Exercise prompt: In the listing below, find each line that holds the string "level" and copy it.

Data in this exercise:
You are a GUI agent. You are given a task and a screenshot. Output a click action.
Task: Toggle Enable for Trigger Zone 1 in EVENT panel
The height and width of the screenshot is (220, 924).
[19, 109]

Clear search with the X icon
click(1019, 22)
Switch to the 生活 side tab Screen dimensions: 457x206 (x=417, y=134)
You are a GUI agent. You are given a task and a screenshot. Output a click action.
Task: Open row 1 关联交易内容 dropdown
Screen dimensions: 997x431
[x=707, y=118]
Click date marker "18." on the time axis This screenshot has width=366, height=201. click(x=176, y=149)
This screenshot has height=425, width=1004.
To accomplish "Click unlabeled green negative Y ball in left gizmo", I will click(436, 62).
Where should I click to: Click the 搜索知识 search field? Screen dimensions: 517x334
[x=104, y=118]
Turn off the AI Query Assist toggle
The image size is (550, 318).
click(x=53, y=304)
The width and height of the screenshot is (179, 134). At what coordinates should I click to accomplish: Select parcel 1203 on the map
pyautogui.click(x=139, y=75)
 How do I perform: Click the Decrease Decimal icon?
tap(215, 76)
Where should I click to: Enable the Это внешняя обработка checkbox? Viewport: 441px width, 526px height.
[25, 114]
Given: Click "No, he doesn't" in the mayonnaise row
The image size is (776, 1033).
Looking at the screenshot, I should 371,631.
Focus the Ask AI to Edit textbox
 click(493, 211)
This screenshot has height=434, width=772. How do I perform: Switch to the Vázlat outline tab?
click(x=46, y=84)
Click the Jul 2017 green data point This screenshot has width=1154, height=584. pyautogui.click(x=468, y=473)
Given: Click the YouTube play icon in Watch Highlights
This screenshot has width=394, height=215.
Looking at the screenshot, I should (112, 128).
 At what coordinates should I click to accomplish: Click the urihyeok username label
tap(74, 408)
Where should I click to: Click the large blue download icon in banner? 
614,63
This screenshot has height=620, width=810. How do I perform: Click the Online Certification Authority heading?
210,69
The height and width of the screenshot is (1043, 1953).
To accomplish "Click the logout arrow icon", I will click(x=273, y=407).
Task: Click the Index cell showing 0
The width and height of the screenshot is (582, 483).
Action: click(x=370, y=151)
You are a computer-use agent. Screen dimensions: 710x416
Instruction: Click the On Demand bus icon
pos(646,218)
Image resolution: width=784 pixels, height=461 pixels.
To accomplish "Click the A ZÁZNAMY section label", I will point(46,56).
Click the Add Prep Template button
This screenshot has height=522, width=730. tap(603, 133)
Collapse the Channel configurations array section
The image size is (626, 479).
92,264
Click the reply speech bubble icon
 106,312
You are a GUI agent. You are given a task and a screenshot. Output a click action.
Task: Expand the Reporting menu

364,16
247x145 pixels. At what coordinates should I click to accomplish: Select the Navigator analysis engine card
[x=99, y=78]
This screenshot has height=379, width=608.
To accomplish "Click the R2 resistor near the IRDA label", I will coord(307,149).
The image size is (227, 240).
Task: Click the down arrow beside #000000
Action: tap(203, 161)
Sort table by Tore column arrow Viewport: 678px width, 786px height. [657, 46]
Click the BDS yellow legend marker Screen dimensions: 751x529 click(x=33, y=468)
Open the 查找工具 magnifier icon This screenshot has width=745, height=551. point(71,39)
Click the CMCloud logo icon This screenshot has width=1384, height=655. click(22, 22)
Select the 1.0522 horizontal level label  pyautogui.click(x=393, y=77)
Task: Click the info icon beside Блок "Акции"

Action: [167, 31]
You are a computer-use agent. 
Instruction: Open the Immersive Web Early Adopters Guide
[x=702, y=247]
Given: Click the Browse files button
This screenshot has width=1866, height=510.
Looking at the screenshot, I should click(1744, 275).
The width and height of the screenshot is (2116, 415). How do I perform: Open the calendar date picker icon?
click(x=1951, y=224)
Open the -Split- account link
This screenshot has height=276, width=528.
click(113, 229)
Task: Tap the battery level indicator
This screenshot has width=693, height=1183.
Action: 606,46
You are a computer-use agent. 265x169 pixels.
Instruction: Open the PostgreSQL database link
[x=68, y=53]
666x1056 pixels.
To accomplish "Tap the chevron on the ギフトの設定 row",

Task solution:
Select the 1.0522 horizontal level label  pyautogui.click(x=393, y=77)
Task: Tap the battery level indicator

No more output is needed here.